Food safety is a frequent topic here at Root. We start every day with hand washing and sanitizing our kitchen stations to make sure the food we are preparing is safe to consume. A great way to demonstrate how bacteria or yeast (both good and bad) work is to show our students how bread dough rises or how lacto-fermentation works.

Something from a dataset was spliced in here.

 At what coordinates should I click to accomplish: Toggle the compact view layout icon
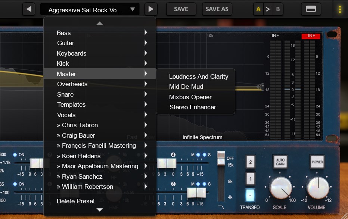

In class, we are making a hot sauce using organic chilies from Land's Sake farm and fermenting them with lots of garlic. This process allows good bacteria in, which raises the PH balance of the brine, thus preventing harmful bacteria from spoiling our product. By seeing, smelling, and tasting, our students get a better understanding of how bacteria and yeast work. By preventing the bad, we keep people safe, by elevating the good we keep people happy.

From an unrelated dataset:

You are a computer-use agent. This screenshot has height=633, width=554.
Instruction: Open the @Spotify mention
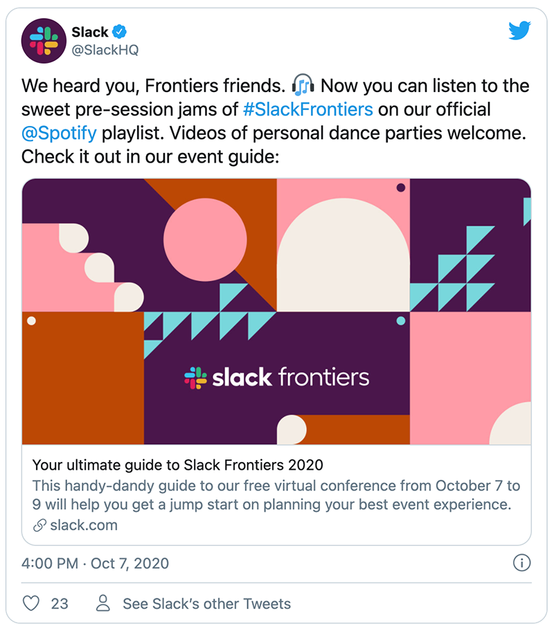(59, 134)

Chef Sam’s Hot Pepper Sauce
2 lbs. red hot chili peppers
½ lb. garlic
¾ lb. red tomatoes
1 cup white vinegar
¼ cup salt
¼ cup sugar

Add the chilis, garlic, and tomatoes to a sauce pot and simmer until ingredients are soft. Puree mixture, in small batches, then return to sauce pot. Simmer the pureed mixture on low until thick. Add the remaining ingredients and simmer for 5 more minutes. Refrigerate once cooled, or process as desired.

Summer is here!

Summer is here which means my life gets a lot easier. I can sit right back relax and just let mother nature do all of the work. A quick saute, a sprinkling of fresh herbs, a glass of chilled wine, and dinner is served!

But what happens when a load of beautiful organic produce from 3 Sisters farm (Ipswich) is left over from the holiday CSA?  I guess it's time to get back to work and to start preparing for the long cold winter. This provides a great teaching opportunity for our class, "What to do with the summer bounty?".  I see kimchi, sauerkraut, pickled squash, giardiniera or frozen stuffed squash for February. We'll see what direction our program partners want to go but the beautiful product like this will never go to waste.


For the past couple of weeks we have started delivering warm dinners to go on Wednesdays with great success. This week we are offering Cioppino, an Italian fish stew. The first step to making a good stew is making a good stock. In class we broke down black bass so we could use the bones to make stock and the meat will be added later when we build the stew.

Ba´nh mi

We know that we want a ba´nh mi sandwich on our cafe menu but the question was what direction to take it. The original calls for shredded pork and pork liver pate´, while delicious I'm not sure how well it would sell hear in Salem. My answer was to combine the two pork elements and create a country pork pate´seasoned with ginger, garlic and lemongrass. If you wanted to call it an Asian meatloaf I would not be offended. A smear of sriracha aioli, some fresh and pickled vegetables to round it out.

Sam's Bread and Butter Cauliflower Quick Pickles

1 Head of cauliflower, cut into florets
1 white onion, sliced thin
1 red pepper, sliced thin
1 qt. rice wine vinegar
2 c sugar
1 tbl turmeric
2 tbl mustard seeds
1 tsp of poppy seeds

Toss onions, peppers and cauliflower together in a bowl. Simmer the vinegar, sugar, turmeric, mustard seed and poppy seeds for 5 minutes. Pack the jars with the raw vegetables--giving  a little room at the top to allow expansion.
Pour hot liquid over vegetables. Loosely place lid on jar until it cools. Tighten lid when cool. Refrigerate.

Winter Warmth and Barbecue Sauce

In an effort to keep at least my mind warm during the winter, I have been working on a bbq recipe for this summer's farmer's markets'. I don't have a recipe yet but I do know that starting with fresh, whole ingredients changes the idea of bbq sauce for the better. Instead of leading with corn syrup or vinegar we will focus on the natural sweet & sour complexity of tomatoes.